Even if one didn’t have the money to order a classified growth in a grand hotel, one could sup the local vintage, perhaps in company or view of those who made it or their kin.
It might be a Cahors, a Rioja, a minor Friulian wine. It might be Bohemian Pilsener, or a British “bitter”. You drank what you found on the ground, almost literally.
Where did this idea of wine of the country originate?
It goes back at least to the 1800s, as citations in the sense understood today – today meaning here, c.1975 – go back to 1900. Ernest Gilbey, the English wine merchant whose name famously adorns a brand of gin, used the term in Parliamentary testimony on additives in wines. He stated some Portuguese “red wines of the country” were never exported, due at the time to the difficulty to preserve them (a clue to why things changed later).
The term wine of the country became part of the cultural acquis by WW II, a chattering class staple.

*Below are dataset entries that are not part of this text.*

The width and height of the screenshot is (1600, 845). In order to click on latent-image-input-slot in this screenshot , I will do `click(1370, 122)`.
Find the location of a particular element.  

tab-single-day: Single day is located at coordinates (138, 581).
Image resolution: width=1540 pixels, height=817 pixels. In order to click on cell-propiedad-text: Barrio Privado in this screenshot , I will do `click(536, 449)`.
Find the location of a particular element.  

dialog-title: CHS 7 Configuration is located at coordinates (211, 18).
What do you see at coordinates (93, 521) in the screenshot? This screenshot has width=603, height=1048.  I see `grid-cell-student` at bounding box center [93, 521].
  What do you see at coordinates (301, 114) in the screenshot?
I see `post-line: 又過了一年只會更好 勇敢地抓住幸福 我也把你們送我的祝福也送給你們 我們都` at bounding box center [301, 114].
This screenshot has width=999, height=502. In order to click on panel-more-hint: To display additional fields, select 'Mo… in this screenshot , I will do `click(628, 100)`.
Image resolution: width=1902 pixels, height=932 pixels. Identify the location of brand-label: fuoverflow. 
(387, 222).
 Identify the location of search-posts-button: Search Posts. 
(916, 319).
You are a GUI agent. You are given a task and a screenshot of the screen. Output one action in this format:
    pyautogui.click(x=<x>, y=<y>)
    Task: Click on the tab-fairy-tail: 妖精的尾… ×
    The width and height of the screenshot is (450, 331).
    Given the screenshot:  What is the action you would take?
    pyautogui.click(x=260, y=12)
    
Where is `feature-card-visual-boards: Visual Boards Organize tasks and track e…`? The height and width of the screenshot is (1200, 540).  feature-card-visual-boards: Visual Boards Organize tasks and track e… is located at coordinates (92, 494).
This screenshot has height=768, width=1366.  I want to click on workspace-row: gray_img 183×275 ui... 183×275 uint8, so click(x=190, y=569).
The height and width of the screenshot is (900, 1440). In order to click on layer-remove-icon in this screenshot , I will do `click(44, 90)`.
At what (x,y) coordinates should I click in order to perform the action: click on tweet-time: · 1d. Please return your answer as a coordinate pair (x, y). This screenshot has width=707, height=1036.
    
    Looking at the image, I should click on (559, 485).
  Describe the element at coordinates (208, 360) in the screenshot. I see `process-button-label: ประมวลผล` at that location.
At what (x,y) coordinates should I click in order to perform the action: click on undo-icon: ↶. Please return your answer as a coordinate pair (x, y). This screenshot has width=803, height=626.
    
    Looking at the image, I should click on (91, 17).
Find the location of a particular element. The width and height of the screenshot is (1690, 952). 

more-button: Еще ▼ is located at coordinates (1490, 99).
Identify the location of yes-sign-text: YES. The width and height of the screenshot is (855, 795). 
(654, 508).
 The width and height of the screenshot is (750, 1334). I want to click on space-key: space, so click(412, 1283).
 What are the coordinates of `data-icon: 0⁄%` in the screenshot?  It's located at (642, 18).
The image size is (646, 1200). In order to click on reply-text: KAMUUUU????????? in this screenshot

The American novelist Hamilton Basso, Louisiana-born but based in New York most of his career, used the term to title his 1941 novel of southern Gothic, Wine of the Country. Here, the words were a metaphor for a regional ethos he contrasted negatively with the cultured if emotionally less fevered northeast.
With the spread of a worldwide foodie culture as well as a sophisticated food and beverage science, the idea of the local is today qualified. It still exists of course, but is influenced much more so by developments in other places than ever before.
Hence ironically if you ask for IPA in London, you will get the American type that was developed from about 1980, not the English original that inspired it. If you ask for a glass of red wine in Europe, you might get something tasting rather of California – in that style – than anything from a Continental canton. Mondo vino, it’s been called.
Still, local still means something, it does exist, sometimes with a little searching.
What is the wine of the country in Florida?
It is unquestionably mass-market, adjunct beer. Walking miles through suburbs and seaside towns these last weeks, the litter on lawn and waterways confirms it: Natural Light (or Ice); Busch; Modelo; Bud Light; Corona. I never saw a craft beer container discarded that way. The highest order of beer treated that way was Heineken – just the carton wrapper, actually.
The crushed cans – well, crushable you know – attested all to the regional taste. The beer might be made in Florida (the Buds and Busch, say), it might be made in Central America somewhere, but it all offered light taste, relatively low alcohol content, and generally low price.
The ranks of those beers in the supermarkets, the beer lists in the restaurants, simply confirm this. Of course, there is a vibrant craft brewing culture here, and some 300 breweries in fact that churn out craft beer as good as anywhere. But it’s still decidedly a minority taste, I’d estimate not more than 10% of state sales, 15% maximum.
The “wine of the country” in Florida is one of the beers mentioned, or another of that type, Presidente, Victoria, Dos Equis, Miller Lite, Old Milwaukee, the list goes on.
And so in line with the old injunction, I am drinking the wine of the country. The implication of old was, the local stuff might be good, but if bad or indifferent drink it anyway because it is genuine, the people’s choice.
I’ve tried as well numerous craft beers, but also this wine of the country, to see what the old learning could teach me. Well, not that much really. The mass market adjunct beer seems less palatable than ever.
I’ve tried Budweiser, Corona Familiar, Presidente, Foster’s Ale (brewed in Texas), and from a beer specialist point of view, it’s all rather uninspiring.
The craft sector, as well as certain quality imports, are where the action is for the student of beer, but these are not the wine of the country. Not yet.